Notion d’incompétence


Trib. trav.


Documents joints :

C. trav.


  • L’employeur peut envisager la rupture du contrat d’un conseiller en prévention, soit pour un motif qui est sans lien avec l’indépendance que lui garantit l’article 43 de la loi du 4 août 1996 relative au bien-être des travailleurs, soit pour un motif qui démontre qu’il serait incompétent dans l’exercice de ses missions de conseiller en prévention. L’incompétence doit porter sur celui-ci. Les conditions ne sont pas cumulatives mais alternatives. Les raisons invoquées doivent dès lors répondre à l’une ou l’autre de ces conditions et l’employeur ne peut – à défaut d’avoir satisfait à son obligation de preuve en cas de motif d’incompétence – transformer celui-ci en motifs étrangers à l’indépendance du conseiller.

Trib. trav.


  • (Décision commentée)
    L’article 3 de la loi du 20 décembre 2002 relative à la protection des conseillers en prévention autorise l’employeur à licencier soit pour un motif qui est sans lien avec l’indépendance garantie aux conseillers en prévention par l’article 43 de la loi du 4 août 1996, soit pour un motif qui démontre que le conseiller en prévention serait incompétent pour l’exercice de ses fonctions.
    Cette deuxième hypothèse ne vise que l’incompétence alléguée par l’employeur par rapport à l’exercice des missions du conseiller en prévention.
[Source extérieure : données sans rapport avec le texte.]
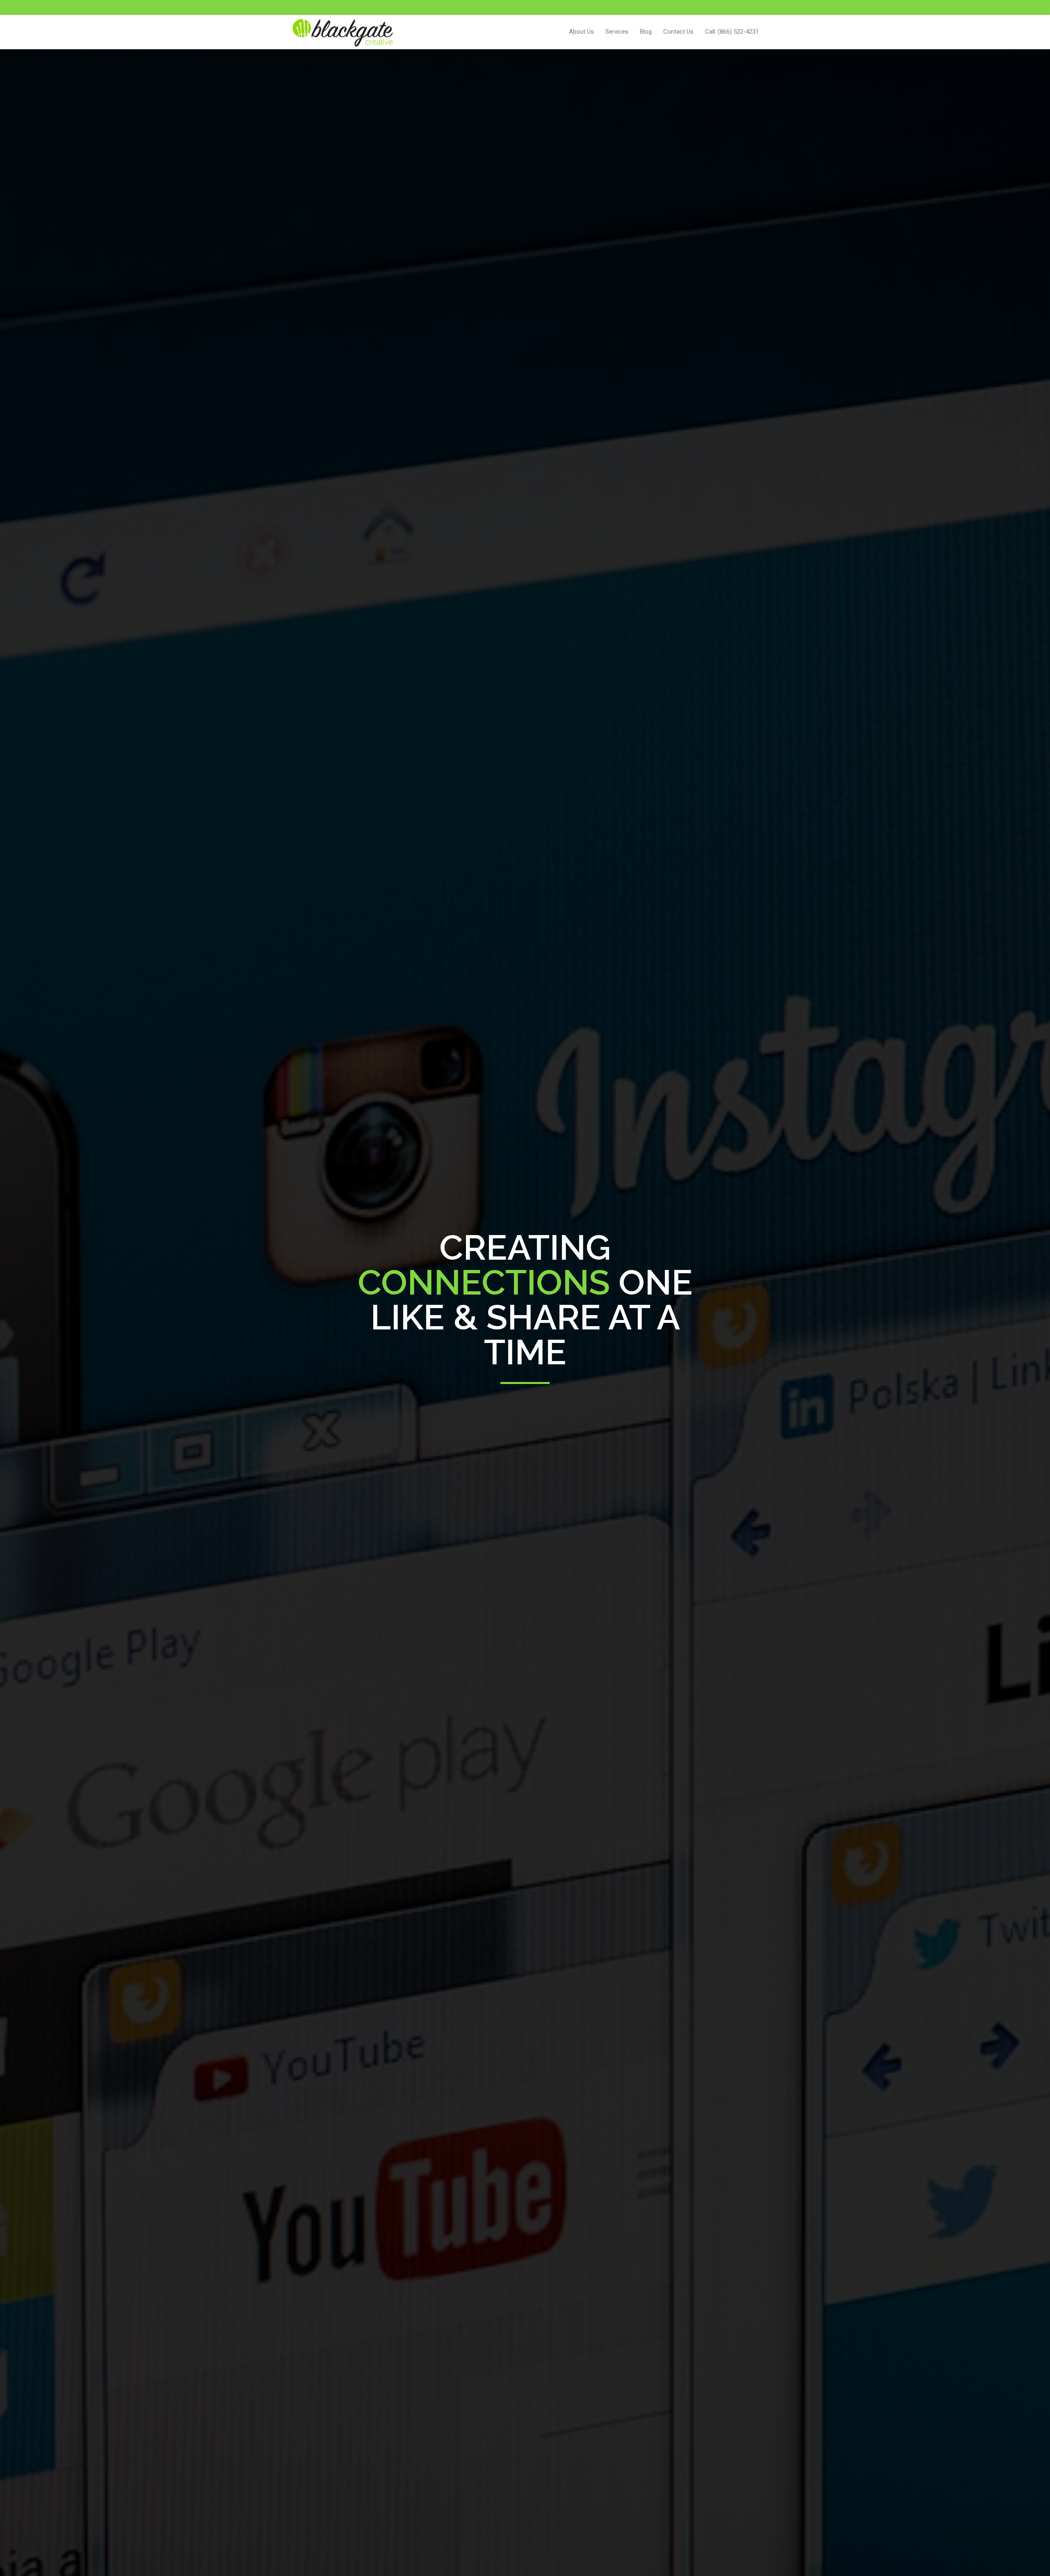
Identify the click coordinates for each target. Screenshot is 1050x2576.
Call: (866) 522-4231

Les travaux préparatoires de la loi ont défini la notion d’« incompétence » comme visant la formation de base et la formation complémentaire dont le conseiller en prévention dispose ainsi que son expérience. Doit en outre exister une relation entre la compétence du conseiller en prévention et les compétences qui doivent être présentes dans son entreprise afin de pouvoir mener à bon terme la politique de prévention et l’exécution du plan global de prévention.